ItemPurposeWhat usually happens without it
Deed of Sale/AssignmentCreates the contractual basis for transfer between parties; triggers DST considerationsCorporation lacks a basis to record transfer; tax reporting cannot be properly supported
CGT/DST payment and filingsTax compliance and reportingRisk of deficiency assessment; corporation may refuse registration pending BIR clearance
eCARBIR clearance confirming reporting and tax payment/exemption; standard verification toolTransfer commonly not recorded in books; GIS update becomes contestable and may be rejected internally
Stock and Transfer Book entryCorporate record of ownership used as basis for disclosuresGIS update may not match official corporate records, creating compliance and dispute risk

Common scenarios where parties get stuck

  • Parties sign the deed, but the corporation refuses to record the transfer because no eCAR is submitted, consistent with RMC No. 37-2012 (2012).
  • Transaction claimed to be exempt (e.g., special tax-incentive regimes), but the corporation still requires an eCAR because the BIR conditions registration on issuance of eCAR even for exempt transfers (RR No. 11-2021, 2021).
  • DST misunderstandings, especially when parties assume DST is only relevant at registration. The Supreme Court’s approach in Jaka emphasizes that DST attaches to the instrument and exemption/refund claims are strictly construed (Jaka Investments Corporation v. Commissioner of Internal Revenue, 2010).
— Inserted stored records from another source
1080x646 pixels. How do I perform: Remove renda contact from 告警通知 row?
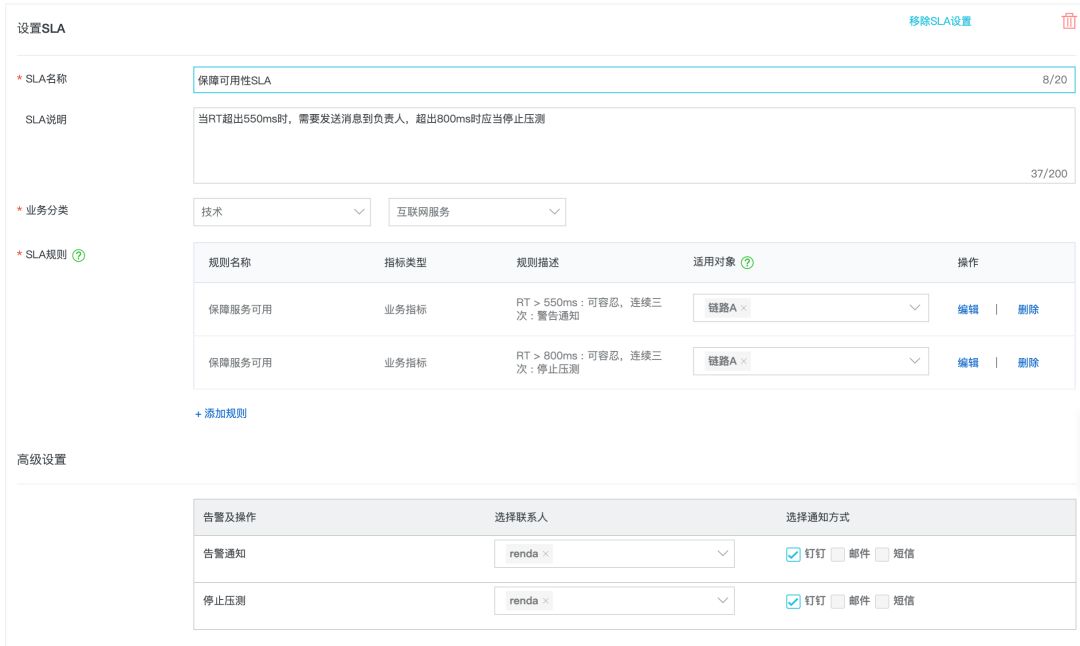click(546, 554)
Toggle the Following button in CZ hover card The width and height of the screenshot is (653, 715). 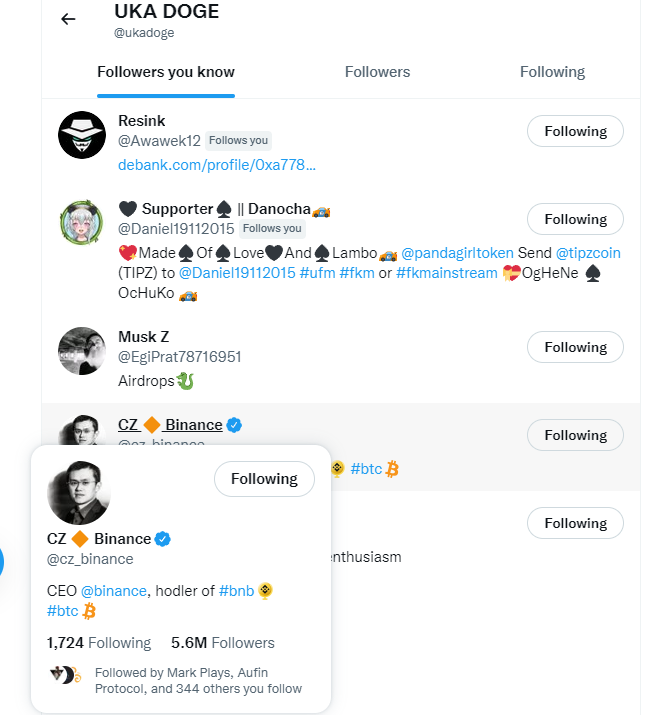point(264,479)
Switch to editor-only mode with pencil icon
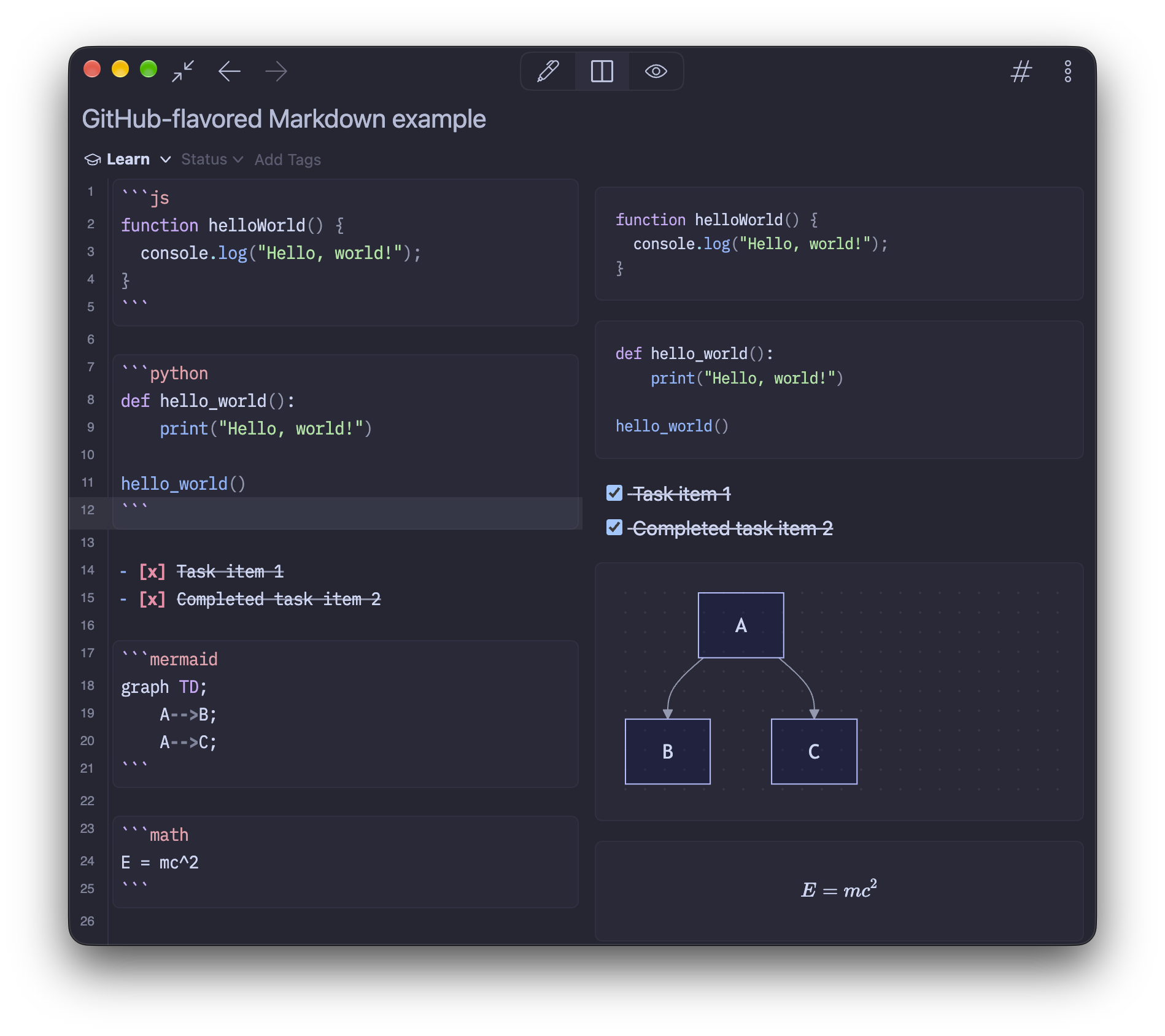 tap(548, 71)
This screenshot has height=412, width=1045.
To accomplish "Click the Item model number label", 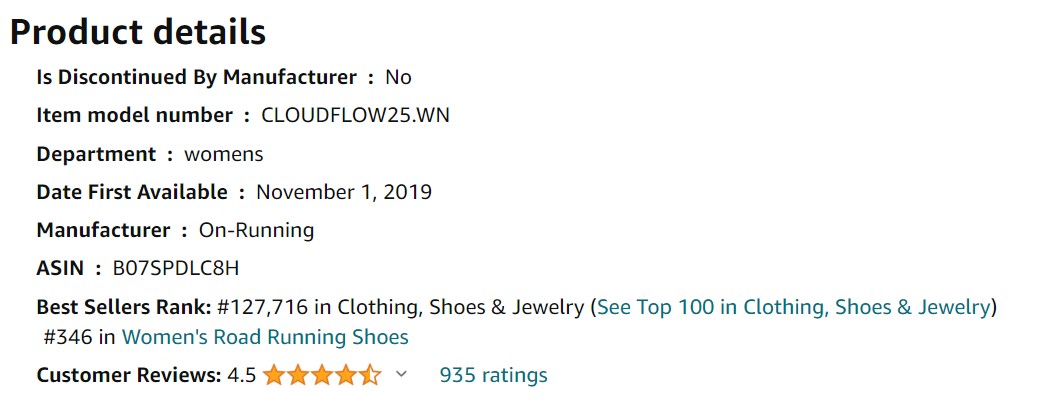I will (x=134, y=115).
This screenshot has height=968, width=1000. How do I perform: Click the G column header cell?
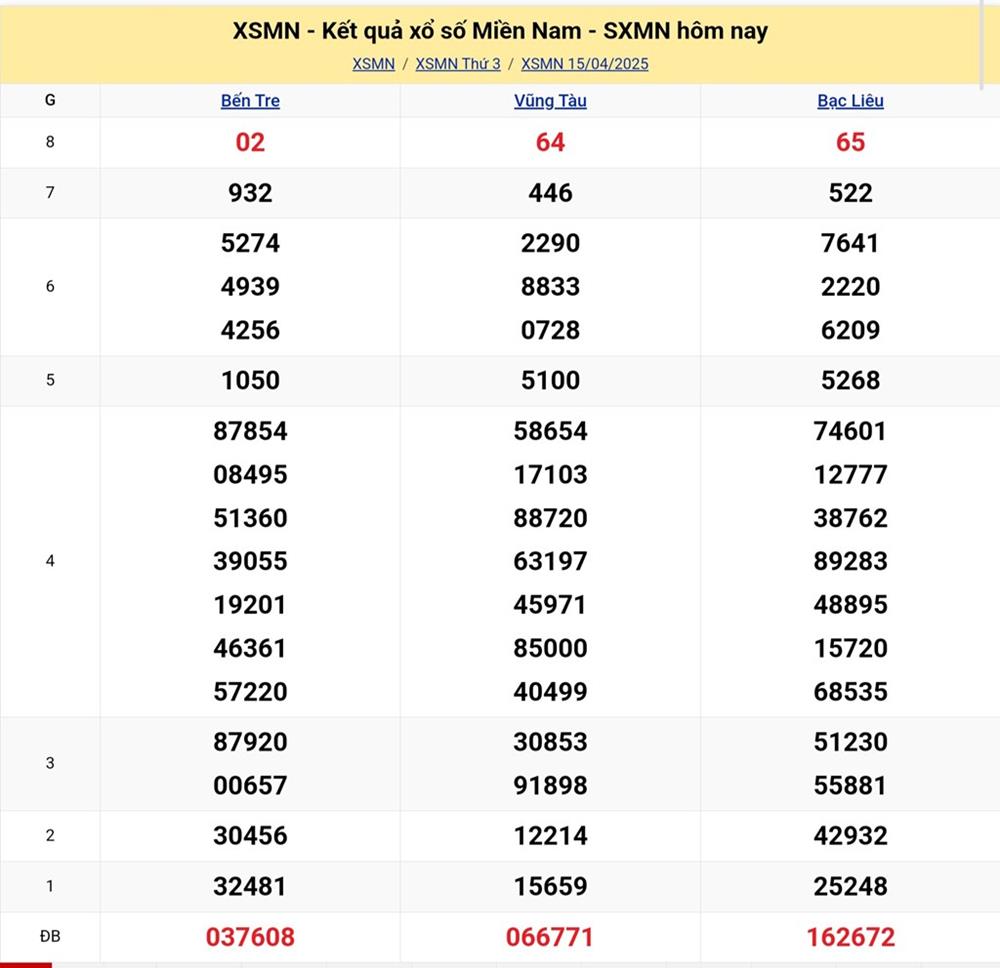[50, 101]
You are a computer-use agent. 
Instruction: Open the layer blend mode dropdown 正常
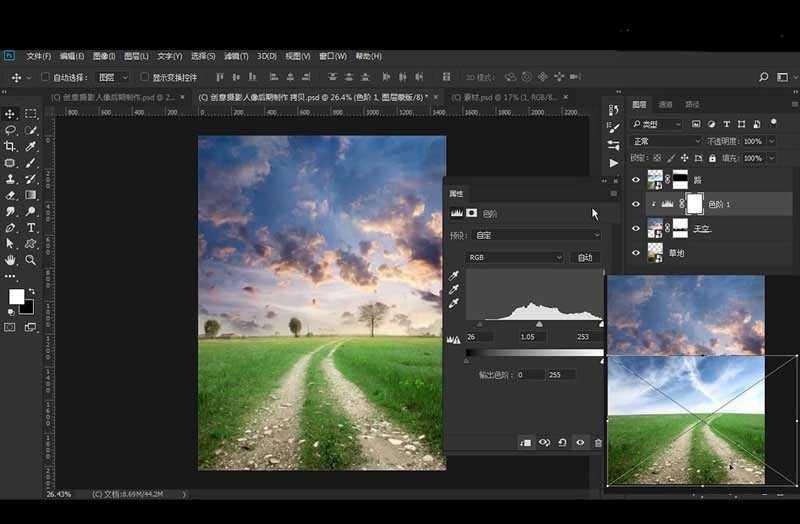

Exceptions and nuances: when the eCAR requirement may differ

Whether an eCAR is required, and at what point, can vary depending on the nature of the shares (listed vs. non-listed), the manner of transfer, and the governing BIR issuance applicable to the transaction. However, for non-stock-exchange transfers of shares, the BIR has issued clear guidance treating the CAR/eCAR as a prerequisite to registration in the corporate books (RMC No. 37-2012, 2012). For transfers in special exempt transactions, the BIR still requires an eCAR as part of the registration control (RR No. 11-2021, 2021).

Compliance advice for corporations, buyers, and sellers

  • Align closing and tax clearance timelines. If the deal requires the buyer to be recognized as shareholder for governance or reporting, treat eCAR issuance as a deliverable with a target date, not a post-closing item.
  • Do not update the GIS ahead of the Stock and Transfer Book entry. The GIS should reflect what is in the corporation’s official books; if the transfer is not recorded due to missing eCAR, the GIS update may create inconsistencies and dispute risk.
  • Document who bears taxes and filings. Even if the contract allocates taxes to one party, ensure someone is operationally assigned to file and obtain the eCAR; otherwise the transfer may stall.
  • Be cautious with DST assumptions and exemption claims. DST is document-based and exemptions are strictly construed against the taxpayer (Jaka Investments Corporation v. Commissioner of Internal Revenue, 2010).

Conclusion: why eCAR first, GIS after

In share assignments, the eCAR functions as the BIR’s clearance that the transfer has been properly reported and its CGT/DST consequences addressed. Because corporate registration of the transfer (and subsequent GIS disclosure) commonly depends on meeting BIR requirements—especially for non-listed shares—the operational rule is straightforward: secure the eCAR before reflecting the ownership change in the corporation’s records, and only then update the GIS. This sequencing reduces tax exposure, prevents inconsistencies in corporate records, and minimizes the likelihood of internal refusal to recognize the transfer.